Text
NAME
Bio::ProteinFeatures - Deriving features of amino acid sequences
SYNOPSIS
use Bio::ProteinFeatures;
$pf = new Bio::ProteinFeatures;
$pf->sequence($sequence_string);
# you may use Data::Dumper to see the result.
use Data::Dumper;
print Dumper $pf->features();
DESCRIPTION
This module applies several statistical methods on amino acid sequences for deriving various useful features for identifying sequences and they may be used to measure similarities between sequences. You may also use this module to do coarse matching before doing Blast.
METHODS
new
You can set the sequence on invoking the constructor.
$pf = new Bio::ProteinFeatures(sequence => $sequence_string);
Or set it using the next method.
sequence
Set or get the sequence string
# set the sequence
$pf->sequence($sequence);
# return the sequence
$pf->sequence();
features
The features this module deals with are listed below.

Study material
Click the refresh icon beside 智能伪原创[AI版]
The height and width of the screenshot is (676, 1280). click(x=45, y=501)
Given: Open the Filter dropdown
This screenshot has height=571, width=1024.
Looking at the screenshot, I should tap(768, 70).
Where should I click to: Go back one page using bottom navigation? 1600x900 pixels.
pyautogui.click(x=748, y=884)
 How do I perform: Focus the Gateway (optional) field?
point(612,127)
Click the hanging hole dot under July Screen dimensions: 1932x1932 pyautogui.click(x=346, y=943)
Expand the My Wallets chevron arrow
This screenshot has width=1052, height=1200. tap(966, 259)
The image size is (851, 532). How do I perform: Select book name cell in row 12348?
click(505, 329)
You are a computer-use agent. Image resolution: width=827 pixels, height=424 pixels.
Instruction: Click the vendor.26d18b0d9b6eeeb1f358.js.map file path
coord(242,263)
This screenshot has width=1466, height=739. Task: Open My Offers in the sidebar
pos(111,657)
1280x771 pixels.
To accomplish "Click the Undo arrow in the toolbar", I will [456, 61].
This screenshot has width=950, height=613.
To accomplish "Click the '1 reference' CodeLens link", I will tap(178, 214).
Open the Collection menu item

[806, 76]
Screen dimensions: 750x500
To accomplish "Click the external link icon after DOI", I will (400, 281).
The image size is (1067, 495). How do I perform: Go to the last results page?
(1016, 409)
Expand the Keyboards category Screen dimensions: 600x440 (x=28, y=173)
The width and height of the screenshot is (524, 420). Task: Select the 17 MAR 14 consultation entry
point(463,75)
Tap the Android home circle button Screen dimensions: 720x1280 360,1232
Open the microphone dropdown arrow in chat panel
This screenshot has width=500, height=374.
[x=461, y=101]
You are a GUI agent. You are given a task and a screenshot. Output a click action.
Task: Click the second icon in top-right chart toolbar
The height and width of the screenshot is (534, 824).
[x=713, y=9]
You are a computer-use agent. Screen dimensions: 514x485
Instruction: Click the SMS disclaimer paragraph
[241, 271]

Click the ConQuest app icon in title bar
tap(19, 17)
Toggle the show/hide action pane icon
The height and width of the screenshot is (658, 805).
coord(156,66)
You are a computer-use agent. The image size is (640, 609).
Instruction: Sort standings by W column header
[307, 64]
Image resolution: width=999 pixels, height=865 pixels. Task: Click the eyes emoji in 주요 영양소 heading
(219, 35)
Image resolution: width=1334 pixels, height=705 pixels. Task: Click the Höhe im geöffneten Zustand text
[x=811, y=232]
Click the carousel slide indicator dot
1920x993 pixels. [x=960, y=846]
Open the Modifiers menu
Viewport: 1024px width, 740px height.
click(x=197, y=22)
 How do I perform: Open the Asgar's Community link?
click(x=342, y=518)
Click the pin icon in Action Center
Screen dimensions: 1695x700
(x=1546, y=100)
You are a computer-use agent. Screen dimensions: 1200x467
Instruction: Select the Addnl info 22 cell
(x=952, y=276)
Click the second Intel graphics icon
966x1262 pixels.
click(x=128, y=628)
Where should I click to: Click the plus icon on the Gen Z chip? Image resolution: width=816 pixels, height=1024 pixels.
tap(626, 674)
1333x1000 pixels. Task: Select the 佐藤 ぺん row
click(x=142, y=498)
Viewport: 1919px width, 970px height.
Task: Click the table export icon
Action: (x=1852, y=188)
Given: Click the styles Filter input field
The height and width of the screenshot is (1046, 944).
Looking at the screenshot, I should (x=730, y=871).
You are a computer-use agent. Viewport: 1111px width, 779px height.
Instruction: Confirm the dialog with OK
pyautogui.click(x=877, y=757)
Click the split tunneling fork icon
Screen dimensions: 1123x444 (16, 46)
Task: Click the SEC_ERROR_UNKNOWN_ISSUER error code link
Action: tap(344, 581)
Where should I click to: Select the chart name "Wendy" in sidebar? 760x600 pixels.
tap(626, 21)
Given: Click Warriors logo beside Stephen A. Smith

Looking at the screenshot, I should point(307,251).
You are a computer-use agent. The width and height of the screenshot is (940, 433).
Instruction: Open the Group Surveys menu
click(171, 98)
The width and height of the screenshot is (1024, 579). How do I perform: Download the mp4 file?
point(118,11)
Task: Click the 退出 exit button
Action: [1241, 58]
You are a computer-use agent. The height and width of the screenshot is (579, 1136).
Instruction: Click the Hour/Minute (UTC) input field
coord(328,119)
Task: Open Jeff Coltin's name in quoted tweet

Exercise requirements
Write the next part of the Bio::ProteinFeatures documentation, starting right after its final line. The material comes from a separate source.

Your response
composition
Amino acids are grouped into three categories: polar, neutral, and hydrophobic. The methods calculates the compositions of the three groups of amino acids.
transition probability
Characterizes the percent frequency with which group A is followed by group B or B is followed by A.
accumulative distribution
Sequences are cut into 5 sections. It calculates the accumulative probabilities of a certain group within a section.
per-amino-acid probability
Calculates per-se probability of each amino acid.
first order energy
summation prob(i**2) for each i of amino acids.
first order entropy
summation -prob(i)*log(prob(i)) for each i of amino acids.
histogram difference
Calculates the difference of the numbers of two neighboring amino acids.
AA pair probability
Probabilities of amino acid bigrams.
average seperation between two amino acid of the same group
Counts the average number of characters between two amino acids of the same group.
COPYRIGHT
xern <xern@cpan.org>
This module is free software; you can redistribute it or modify it under the same terms as Perl itself.